= Ente Radio Trieste =

Ente Radio Trieste (ERT) was the public service radio broadcaster of the Free Territory of Trieste between 1947 and 1955. It was created during the Allied Military Government administration of Zone A and survived until shortly after the transfer of civil administration to Italy.

== Background ==
Radio broadcasting in Trieste began in 1931, when the EIAR opened a transmitting station on Monte Radio.
During the Second World War, the station passed through a succession of administrations: Italy, the German military administration of the Adriatisches Küstenland, and Yugoslav occupation in May–June 1945.

In June 1945 the Allied Military Government of the Province of Venezia Giulia (AMG-VG) took control, renaming it "Radio Trieste" and later reorganising it into the Ente Radio Teatro Trieste together with the local opera house and philharmonic.
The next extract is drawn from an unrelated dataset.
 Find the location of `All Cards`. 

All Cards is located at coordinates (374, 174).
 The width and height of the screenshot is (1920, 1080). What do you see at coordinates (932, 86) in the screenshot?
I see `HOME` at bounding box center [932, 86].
This body was short-lived and was dissolved in March 1947, when the autonomous Ente Radio Trieste was formally established.

== Free Territory of Trieste ==
On 15 September 1947 the Paris Peace Treaties created the Free Territory of Trieste. At the same time, Radio Trieste was reorganised as the official public broadcaster for Zone A, under the name Ente Radio Trieste.

The ERT maintained its own postal agency and enjoyed a measure of autonomy, producing original programmes in Italian and other local languages. Despite this, it remained closely linked to the Italian radio network and cultural institutions of the city.

With the entry into force of the Peace Treaties in 1947, for reasons of public accounting, all staff of the Allied Military Government, including those at the ERT, were dismissed and re-hired the following day. Until October 1948 there was no official relationship between the Ente Radio Trieste and the RAI, which regarded with concern the possibility of a permanent broadcaster in Trieste, as it had quickly developed from a small relay station into a radio production centre of European importance.

== Return to Italy ==
Following the London Memorandum of 1954, civil administration of Zone A passed to the Italian government on 25 October 1954. Radio Trieste re-entered the RAI network in August 1953, before the official handover, but retained several hours of local programming.

Ente Radio Trieste continued its activity under Italian administration until 1957, reorganised under Vittorio Malinverni as president, Guido Candussi as director and Luigi Fonda as deputy director. During this period it broadcast some RAI programmes, expanded Slovenian-language transmissions, and extended coverage to the provinces of Gorizia and Friuli. A convention between ERT and RAI formalised its suppression and the creation of Radio Trieste within the national network.